The BVR AI Menu: Beaver’s approach to AI in the classroom

Posted on October 1, 2025

To help students navigate the rise of generative AI effectively, Beaver has created a new resource: the BVR AI Menu. This tool places students in the driver’s seat, helping them explore how they can use AI in different ways throughout their learning experience. Created in collaboration with both students and faculty, the menu will continue to guide conversations at Beaver around when and how AI can be leveraged.

This menu is a step toward a deeper understanding of what AI can and cannot do well; it helps us assert our commitment to student-centered pedagogy and human-centered learning, empowering students to know how and when to use it to support and augment their learning.

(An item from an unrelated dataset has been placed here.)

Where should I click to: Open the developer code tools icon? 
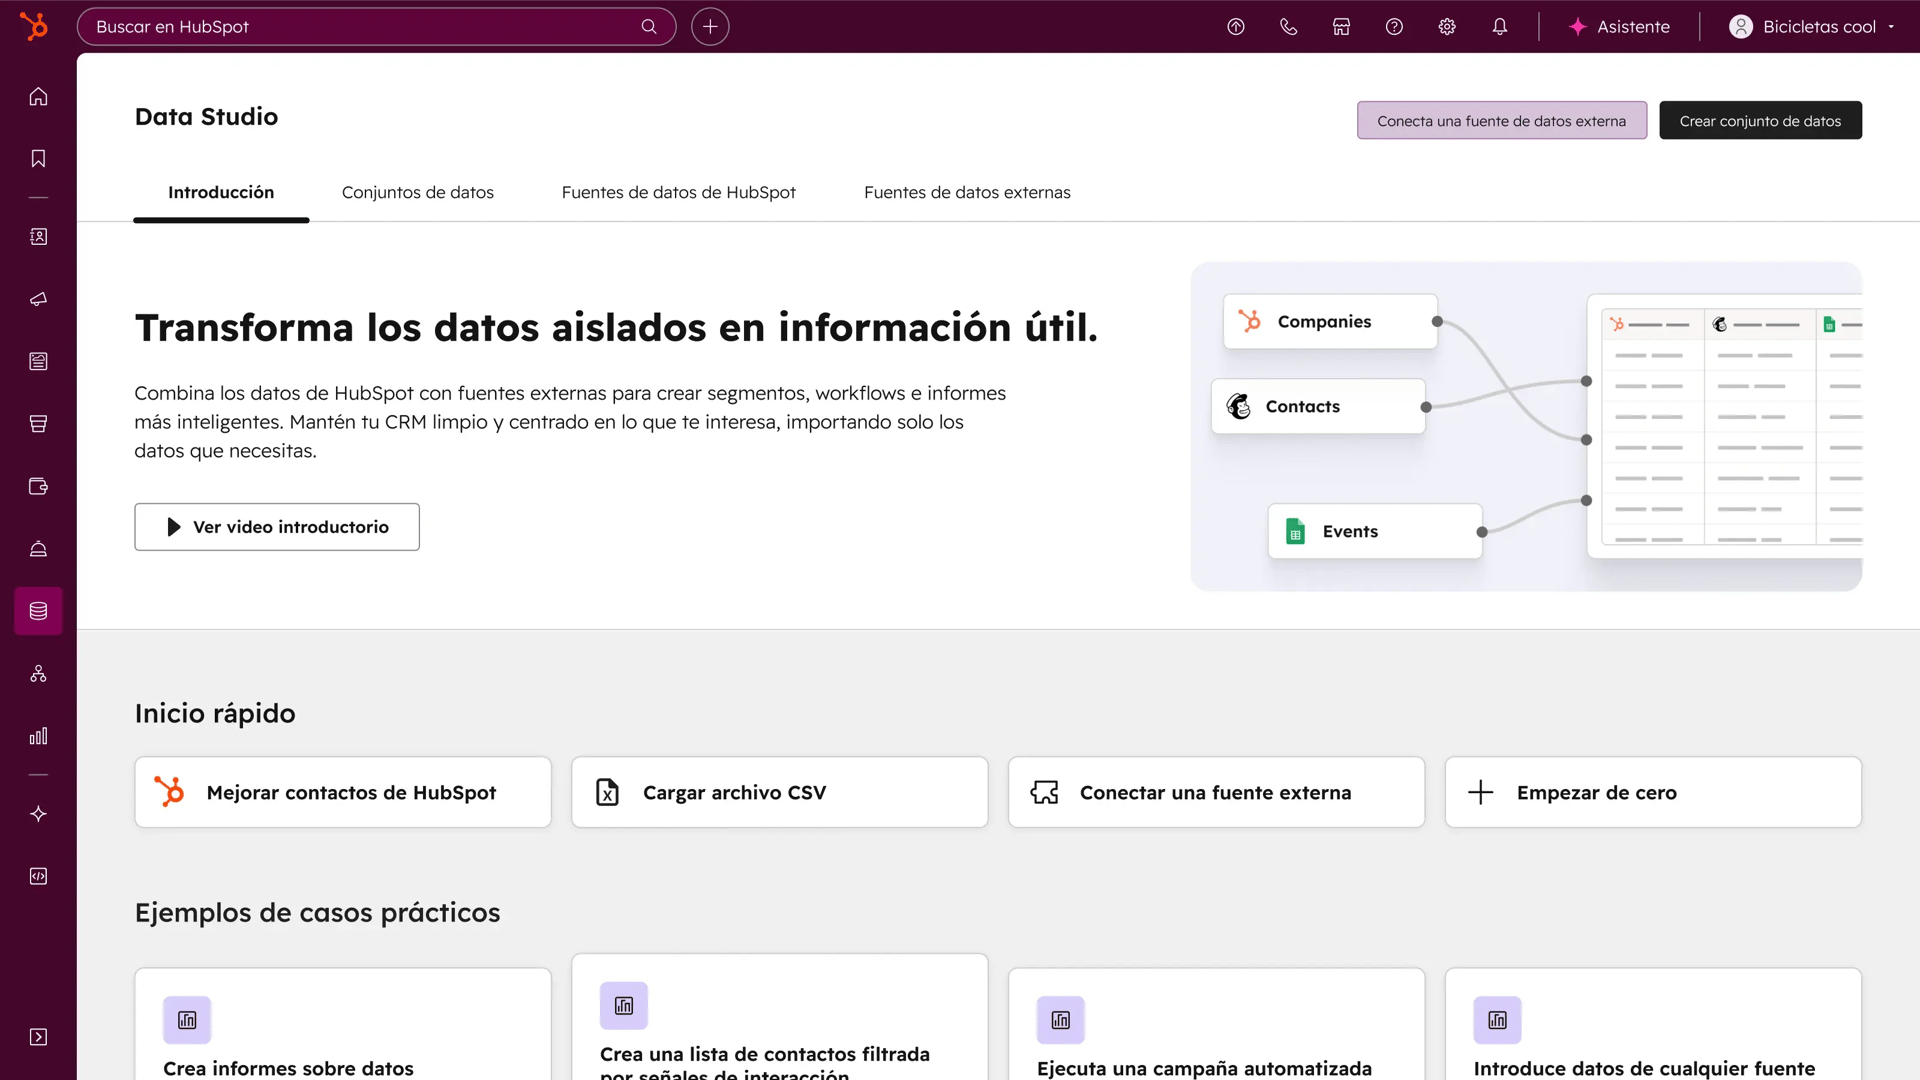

Kader Adjout, Director of Teaching, Learning, and Innovation

 

Why we designed the BVR AI Menu:

Promote AI literacy and responsible use:

Recognize the biases, hallucinations, privacy concerns, and environmental implications of AI and prioritize fair and ethical use so that our students know how to use AI responsibly, critically, and ethically. It also helps set the boundaries of academic integrity.

Create shared language and understanding:

Designed with students in mind, this menu offers students and faculty a common framework to discuss how AI can effectively support learning. It addresses the questions and concerns of our students and faculty around the use of AI, shifting the conversation from “if students can use AI” to “how well they can use it.”

Move from AI to IA:

This is a guide that will outline when and how students can use AI as support, partner, and collaborator to leverage the power of Artificial Intelligence (AI) to become Intelligence Augmentation (IA) and enhance student learning. A tool to support their thinking, not replace it.

Foster student agency:

Understand that, even though AI can help learning, student agency and voice are more important and must remain at the center of their experience. Each aspect of the menu highlights the active role of our students as agents in their learning experience, rather than passive recipients of generative AI results.

We have to learn how to use AI as a tool and not let it replace our independent thinking. Beaver is doing a great job at helping us with that.